* [EXCERPT TO READ]:
>> Begin

Szymanowski Quartet: Marek Dumicz and Grzegorz Kotow (violins), Vladimir Mykitka (viola), Marcin Sieniawski (cello)

Perhaps the most telling anecdote about the life of Karol Szymanowski is that, although still a young man, he spent the entire Great War taking advantage of the interval to retire to one of his country estates in the Ukraine (now Poland) to read the classics and explore the mystical side of various Near Eastern religions. Born to tremendous wealth, this dear friend of Artur Rubinstein had the luxury of total immersion in his art and the result for posterity is a richly varied and superbly colored, if neglected, repertoire. In the 1920’s, he joined a Bohemian (although Polish) artists’ colony high in the Tatric mountains, incorporating much of their faintly Oriental harmonies into his music. The parallels to Bartok are obvious and, in fact, the Hungarian master’s monumental Violin Concerto # 2, a piece for which one could make a case as the most important work of the previous century, contains a rather generous amount of “appropriations” from this aristocratic esthete’s work of the same name premiered three years earlier.

>> End

* [DATA ROWS]:
>> Begin

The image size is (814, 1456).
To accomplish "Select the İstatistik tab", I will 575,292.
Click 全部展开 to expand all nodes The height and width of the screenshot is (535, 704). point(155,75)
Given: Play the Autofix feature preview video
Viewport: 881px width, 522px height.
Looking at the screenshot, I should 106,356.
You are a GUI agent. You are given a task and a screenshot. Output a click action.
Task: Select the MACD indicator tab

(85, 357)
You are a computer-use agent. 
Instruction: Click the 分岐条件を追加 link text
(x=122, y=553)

>> End
>> Begin

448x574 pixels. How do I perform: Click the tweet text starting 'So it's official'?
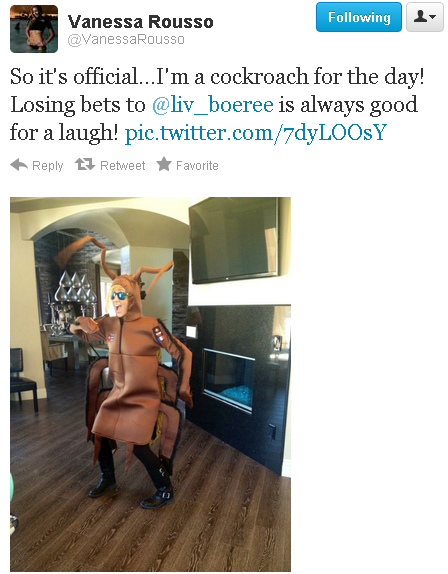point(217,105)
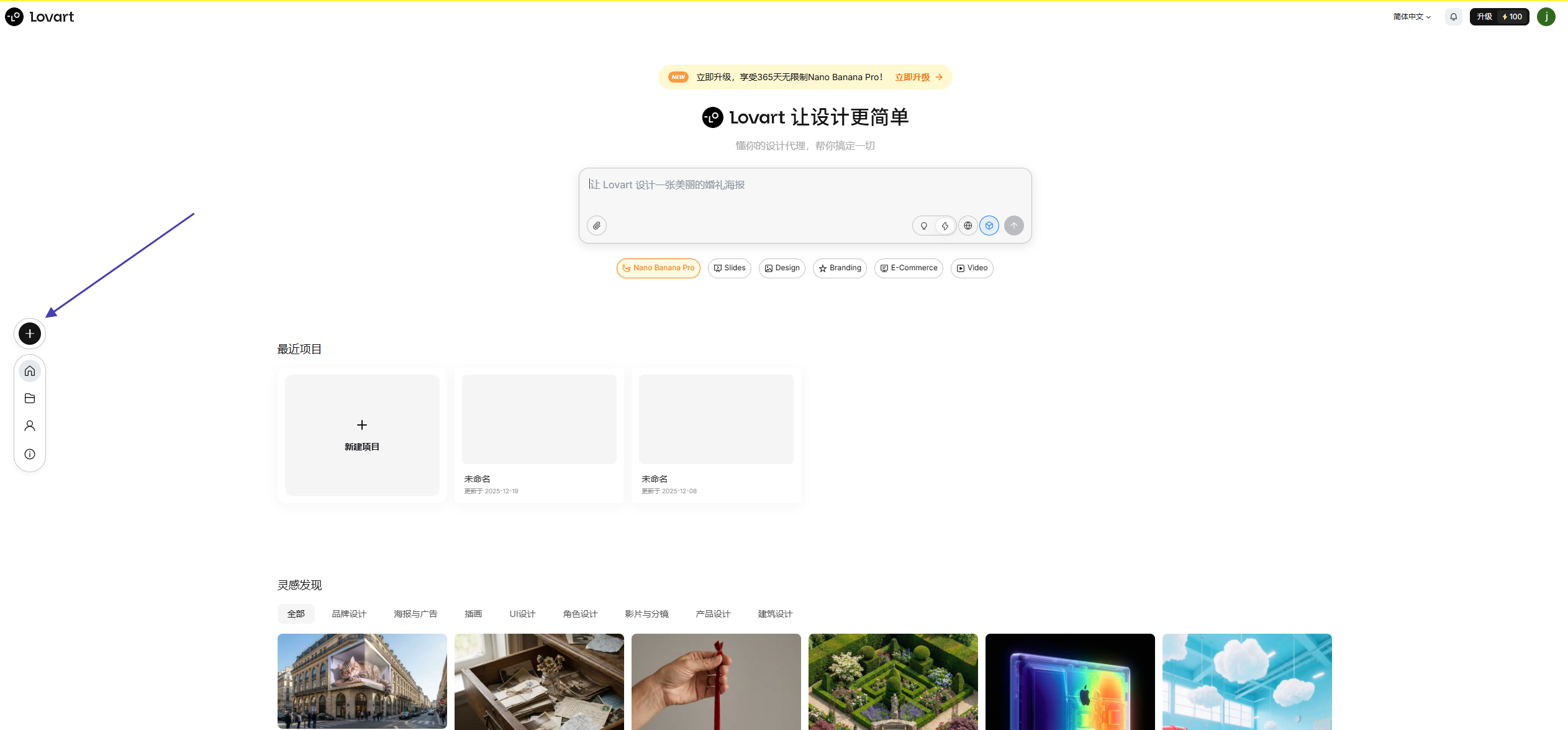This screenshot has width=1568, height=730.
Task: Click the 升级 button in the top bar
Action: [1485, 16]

>> End

* [STATED EXERCISE 1]: Condense the paragraph of the Szymanowski excerpt that begins "Perhaps the most telling anecdote" into a shorter version that keeps its main facts.
* [STATED EXERCISE 2]: Extend the Szymanowski excerpt, picking up after its final sentence.

* [WRITTEN REPLY 1]: Karol Szymanowski, born to great wealth and a close friend of Artur Rubinstein, spent the whole Great War at one of his country estates. There he read the classics and explored the mystical side of Near Eastern religions. His freedom to devote himself entirely to art produced a richly varied, superbly colored, but neglected repertoire. In the 1920s he joined a Bohemian Polish artists' colony in the Tatric mountains and absorbed its faintly Oriental harmonies into his music. His music has clear parallels with Bartok's. Bartok's Violin Concerto # 2 draws generously on Szymanowski's work of the same name, which premiered three years earlier.

* [WRITTEN REPLY 2]:
For purposes of posthumous recognition, nothing succeeds like committed acolytes. Fresh from the Isaac Stern chamber music workshop of last year, the young Szymanowski Quartet presented their Carnegie debut with a highly enthusiastic rendition of the thorny second, much more spirited and folk-inspired than the drier versions I have encountered on CD. Errors of enthusiasm only served to enhance the general sense of excitement. The Brahms also was imbued with youthful passion, fitting for this watershed work ushering in the mature period, but ultimately unsatisfying due to technical lapses, particularly lingering fingers on strings. The Szymanowski is definitely a work in progress and in need of some stylistic coaching, the Haydn much too Romantic in its phrasing. But certainly the potential is there: I would love to revisit them on their next US tour.